その隣では、ファヴが使徒達に神託を出し、オピオン遺跡のリセットを伝えていました。
ソフィアは、スマホを切り、今度は、セントラル大陸全土の使徒達に、オピオン遺跡攻略の神託を出しています。
私も、ファミリアーレ、マリオネッタ工房の面々、世界銀行ギルドのビルテさんとピオさん……などに一斉メールを送りました。
文面は、たった二行。
まずは1つ。
オピオン遺跡の攻略を完了。
まだ、道半ば。
未だ、スタンピードを継続するアペプ遺跡を攻略するまでは、喜ぶには早いのです。
・・・
私達は、【ムームー】の首都【ラニブラ】に【転移】しました。
獲得した、お宝の分配を決めなければいけません。
ファヴは遠慮し、オラクルとトリニティは辞退しようとします。
しかし、私とソフィアが許しません。
全てを公平に分配する……それが事前の取り決めですからね。
ウルスラは、何故か、もらう気満々でしたが、あなたは、ほとんど貢献がないので今回は除外ですよ。
ブーブー、クレームを言うので、【ドラゴニーア】の高級パティスリーのホールケーキ10個で、手を打ちました。
さてと、今回の戦利品を分配しましょう。
ダンジョン・コア。
現在建造中の50mの【アイアン・ゴーレム】、または、同じく建造中の【飛空巡航艦】の、どちらかのメイン・コアとして使用予定。
【宝物庫】。
私が管理。
【エリクサー】(10回分入り瓶)。
売却。
竜鋼インゴット1t。
私が管理。
【ドラゴニーア金貨】10万枚。
トリニティに贈与。
【スクロール】
オラクルが使用。
【願いの石板】。
次回のアペプ遺跡で使用予定。
【シャルウル】。
私が管理。
【ミストルティン】。
私が管理。
【召喚の祭壇】
ソフィアが使用。
【避魔のランタン】。
私が管理。
【誘引の角笛】。
私が管理。
【オリハルコンの槍】
素材に戻して私が管理。
宝石箱(中身は宝石で満タン)。
売却。
【神蜜】。
私が管理。
【バージ】。
私が管理。
【アダマンタイトの剣】。
素材に戻して私が管理。
【不思議なコップ】。
私が管理。
【ミスリルの槍】
素材に戻して私が管理。
【魔鋼の剣】
素材に戻して私が管理。
【鋼板の鎧】
素材に戻して私が管理。
【銅の盾】
素材に戻して私が管理。
【コンティニュー・ストーン】37個。
私が管理。
【オピオン】
コアは、クイーンのバックアップ・コアに使用予定。
血液は、私が管理。
肉は、神の軍団の食糧とする。
【超位】の魔物……500頭超。
コアと血液は、私が管理。
肉は、【ドラゴニーア】竜騎士団に寄贈。
その他の部位は売却し、私以外で分配。
【高位】の魔物……1400頭超。
コアは、マリオネッタ工房で使用。
肉は、【ドラゴニーア】竜騎士団に寄贈。
その他の部位は売却し、私以外で分配。
このように決まりました。
「ノヒトよ。
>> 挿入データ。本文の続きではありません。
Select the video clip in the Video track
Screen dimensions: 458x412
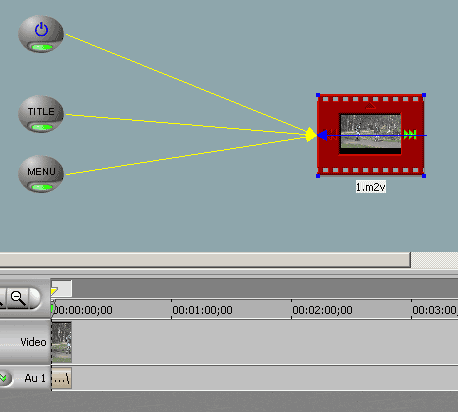(62, 342)
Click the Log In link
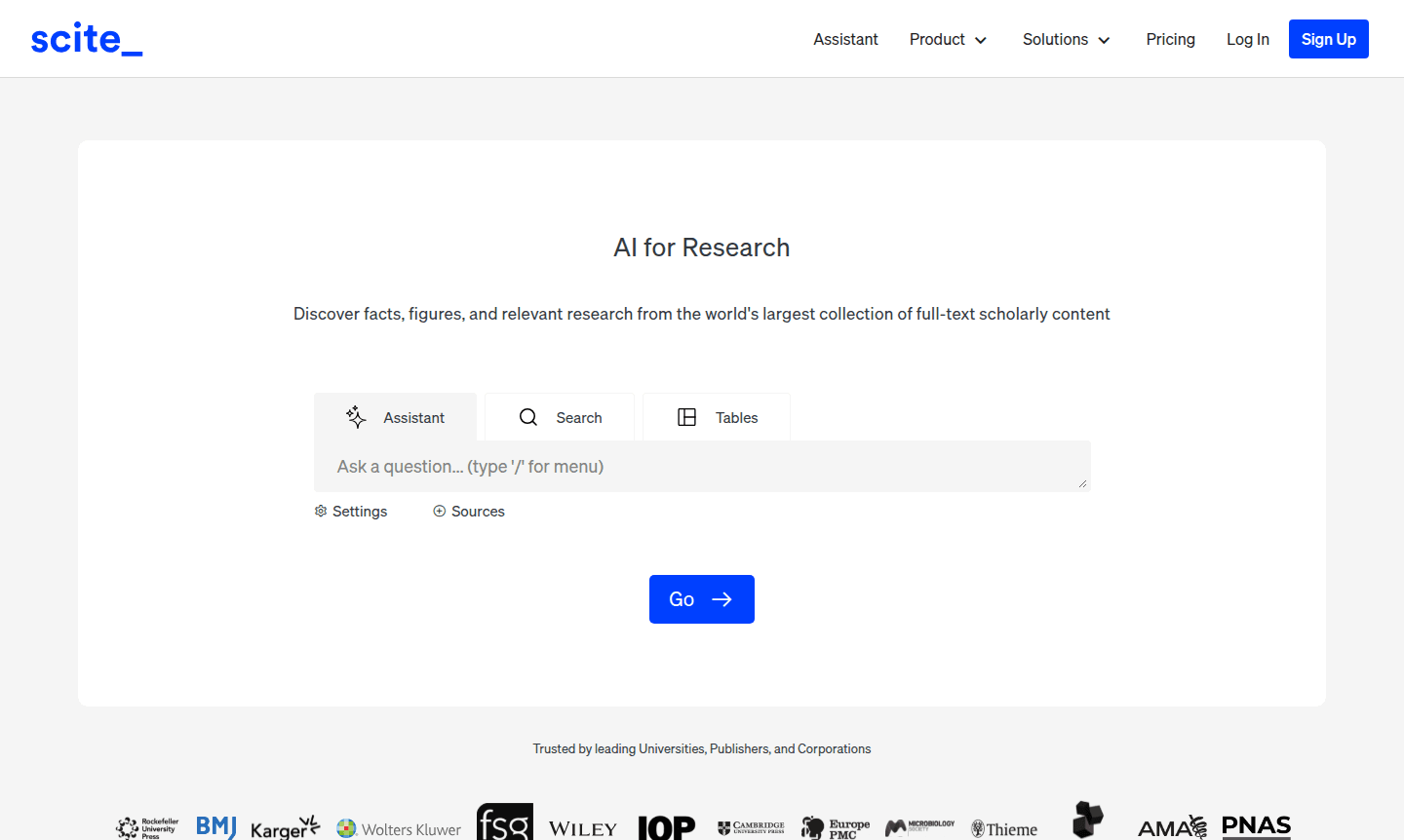Screen dimensions: 1404x840 click(1247, 39)
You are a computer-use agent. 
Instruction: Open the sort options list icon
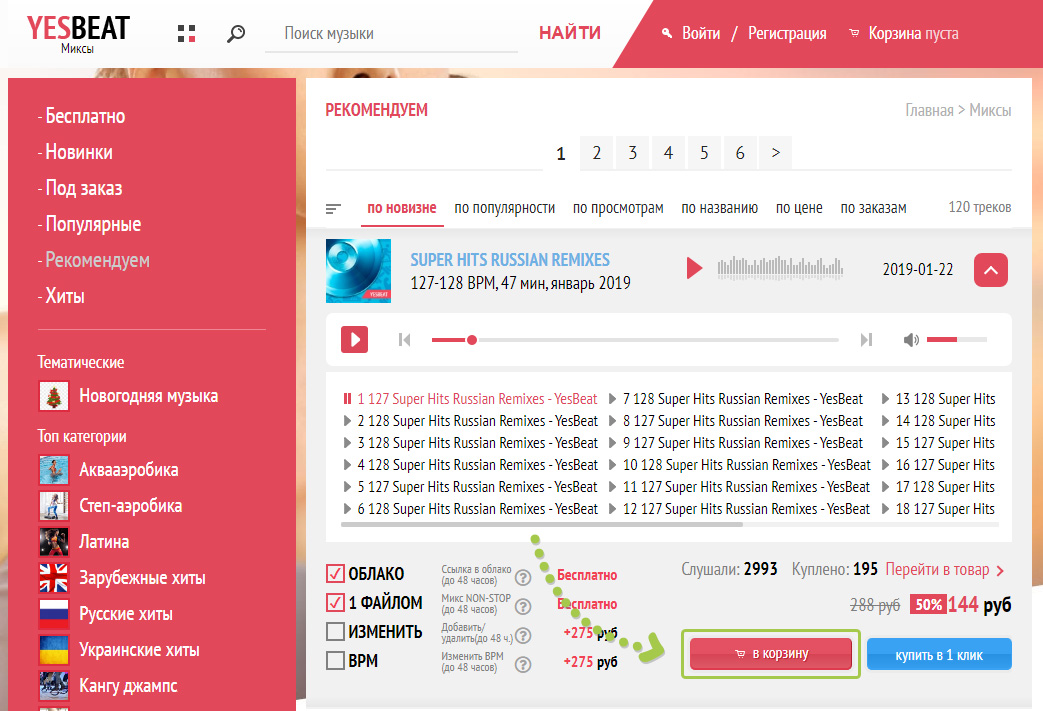point(334,209)
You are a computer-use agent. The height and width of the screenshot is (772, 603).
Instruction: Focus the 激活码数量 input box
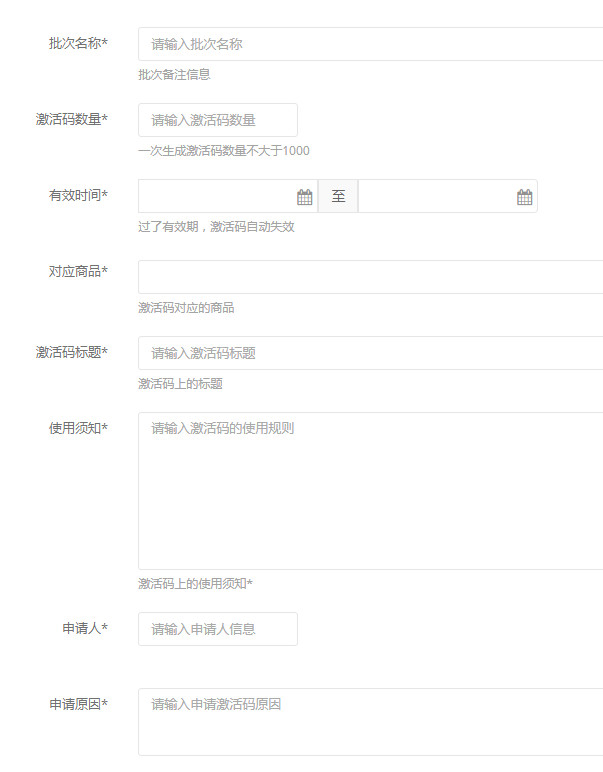tap(218, 120)
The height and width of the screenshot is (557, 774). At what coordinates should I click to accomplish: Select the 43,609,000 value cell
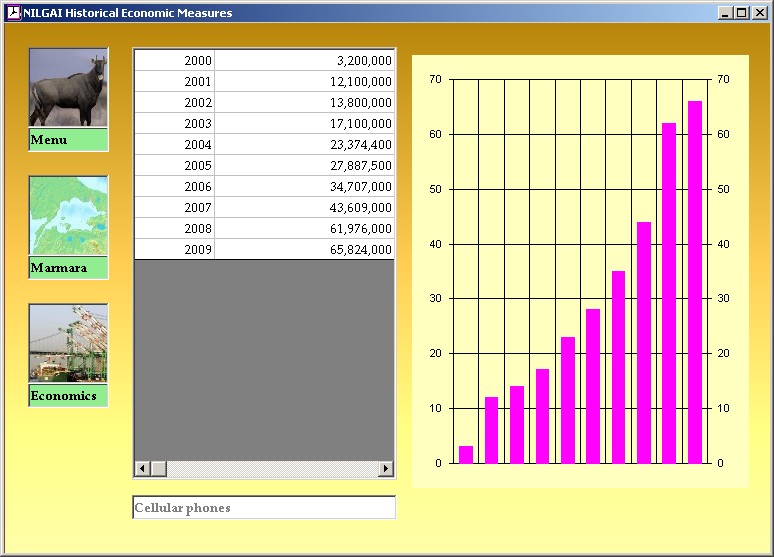click(305, 207)
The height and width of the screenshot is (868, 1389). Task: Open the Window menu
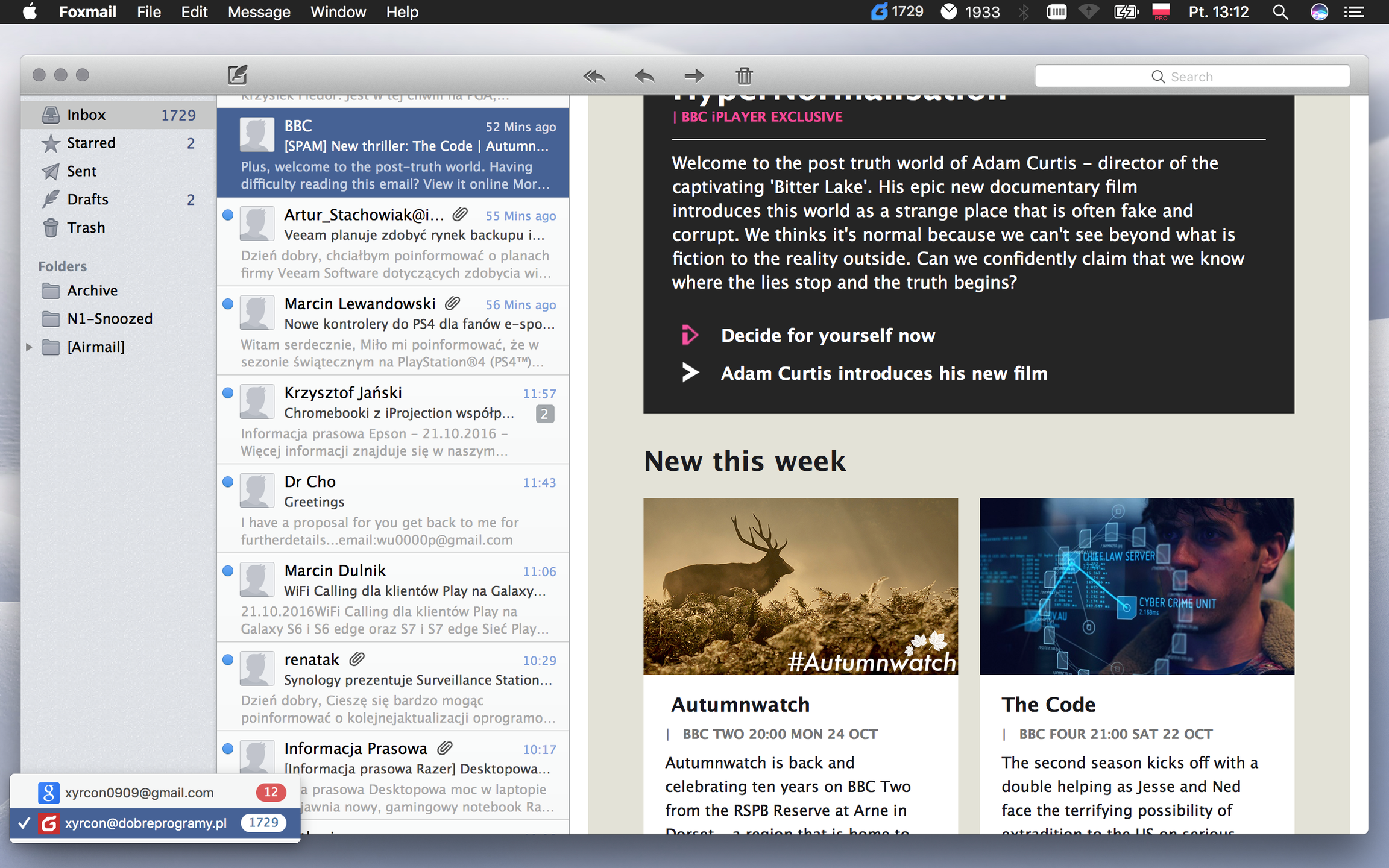click(338, 12)
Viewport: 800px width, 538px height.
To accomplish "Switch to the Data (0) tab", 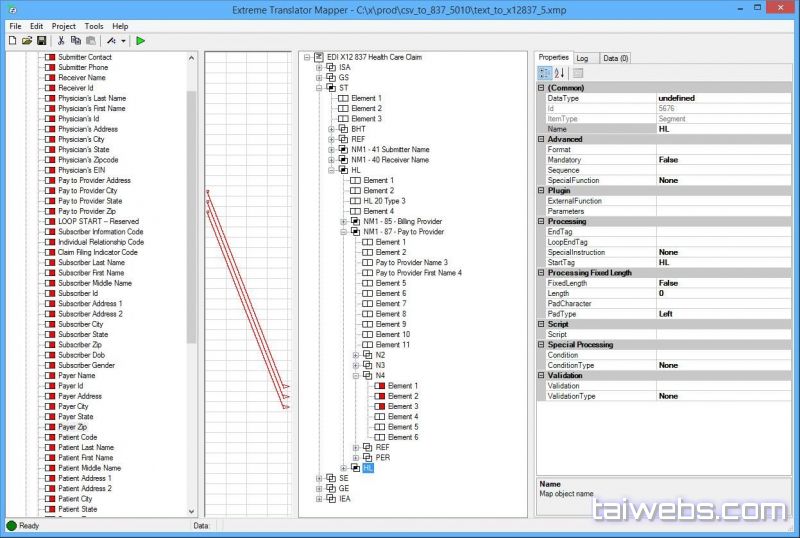I will (x=615, y=58).
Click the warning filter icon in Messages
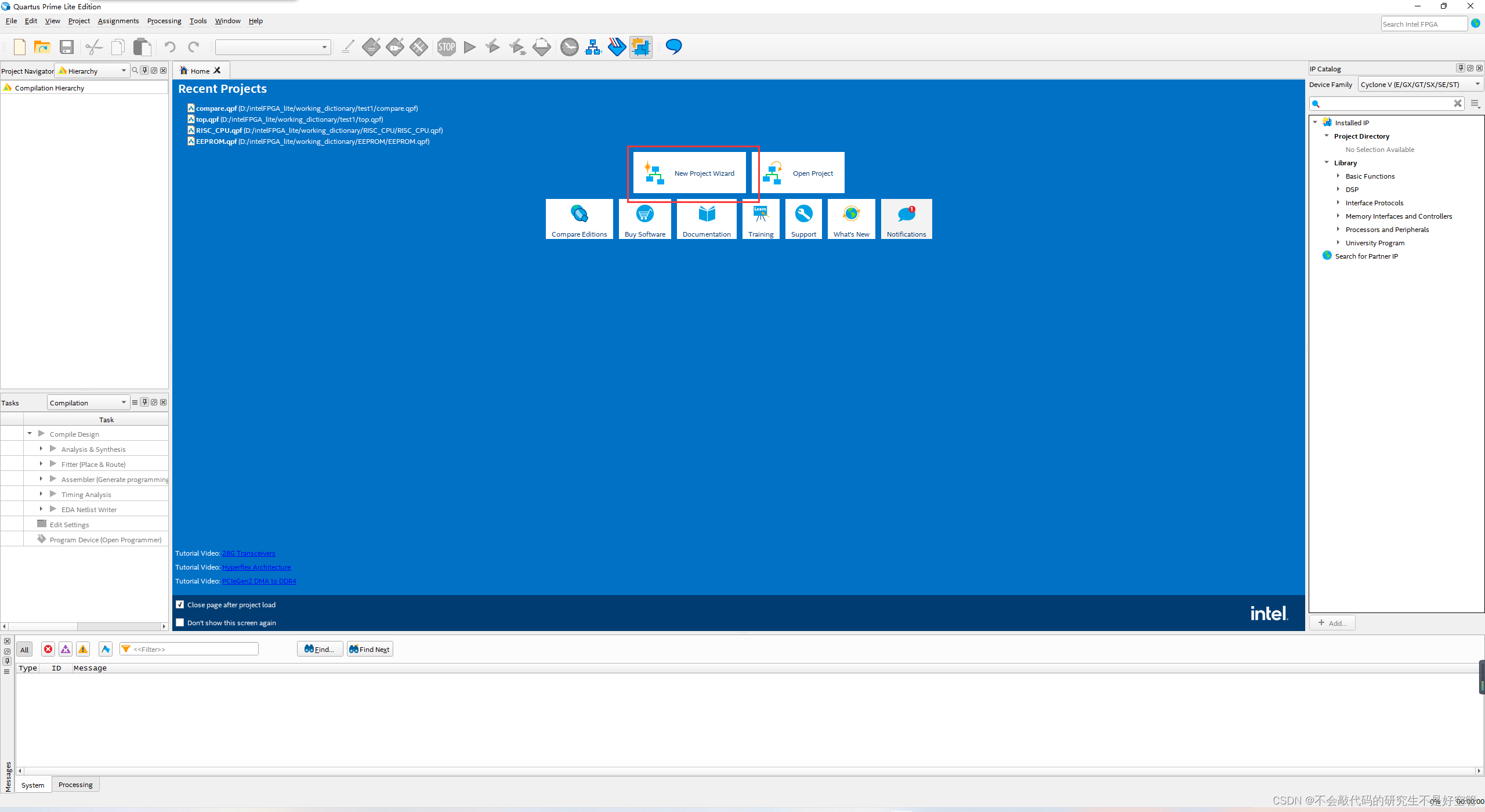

皆で相談したのじゃが、我とオラクルとトリニティは、過去に得た【超位コア】の所有権を全て、ノヒトに譲渡するのじゃ。我らは、売って金貨に変える他に使い道がない故な。【超位コア】は、ノヒトが【自動人形】などのコアに加工して使用するのが一番価値のある使い道なのじゃ」
「それは、ありがたいけれど、良いの?」
「うむ。ノヒトは、そのくらいの働きはしておるのじゃ。今回も、換金収益の所有権を放棄して、我らに全て譲渡してしまった。欲がなさ過ぎるのじゃ」
「いや、全てのコアと、【神の遺物】の所有権を全部もらっているから、私が一番多くを得ていると思うよ」
「いや、これで良いのじゃ」
「あ、そう。なら、遠慮なく使わせてもらうよ」
「僕も、コアを、お譲りしたいのですが……」
「ダメじゃ。ファヴは、サウス大陸の守護竜じゃ。我らとは別財布なのじゃ。自分の取り分は、ガメツイほどに主張して、必要な時にサウス大陸の為に活用するのじゃ。それは、もう、結論が出ているのじゃ」
「わかりました……」
私は、運営者権限で、【掘削車】のプログラムをカスタマイズします。
【掘削者】の格納機能に付いている鉱物限定の選別・管理プログラムを弄り、魔物の解体を行えるようにしました。
早速、起動。
【ハイ・エリクサー】の原料とする、【古代竜】の血液を保管する為に、オリハルコン製の容器を、その場で造って準備しました。
問題なく解体作業は完了。
私は、コアと血液が満タンに入った無数のタンク、肉、その他の素材を【収納】にしまいます。
私達は、千年要塞に【転移】しました。
・・・
千年要塞。
辺りは、もう夜です。
私達は、冒険者ギルド千年要塞支部に向かい、買取依頼を、お願いしました。
冒険者ギルド側のキャパシティの問題で、全て一度には不可能なので、とりあえず今日のところは、【超位】の魔物のコアと血液と肉以外の部位だけにしておきます。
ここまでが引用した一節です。